I gasp and jump off of my bed, grab two daggers and huddle into a corner. There's no one here. There's no one here. You would smell them, wouldn't you? I calm down enough to stand up, but I slip the daggers into the waistband of my faded pajama pants. I have to leave now. Someone has found my place.
"Hi Lysia! Nice pad you got here," someone says from the doorway. I grab the daggers so fast, I accidentally slice the waistband of my pajama bottoms and they fall to my ankles. I follow them to the floor. I somehow manage to kick out of my ruined pants and roll over in James Bond style to an animal crouch, holding the daggers out.

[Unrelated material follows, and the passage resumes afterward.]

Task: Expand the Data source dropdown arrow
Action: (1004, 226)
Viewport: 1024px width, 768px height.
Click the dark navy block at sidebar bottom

Oh, it's only Justin.
"Geez, you need to chill," he says while walking in. He's carrying a bag of groceries, which he sets onto the nearest row of counters. Using the bit of dignity I have left, I grab a pair of jeans and pull them on. I can't stop myself from thinking about the smell of the man I killed last night while I'm putting my bra and a tank top on. It felt like I'd had the bottle of wine stolen when I'd only had a whiff of it. I sigh. He wasn't the kind of man I want, I remind myself. It's better this way.
I bite my lip in surrender. I wish I could smell him once more. I feel like I'm addicted to his smell and now I'll never smell it again. I pray I don't have withdrawals from not being able to smell him. God, his smell was so wonderful. It penetrated my brain like a head massage.
"You finished having sex thoughts?" Justin says impatiently.
I look over at him, coming out of my trance. "You like having ten fingers?"
"Quit talking smack and get over here. I made you breakfast."
I raise an eyebrow at him. He's never cared about me before. What's changed? And how the hell does he know where I live? I walk over to him with every intention of finding out, whether he wants to tell me or not.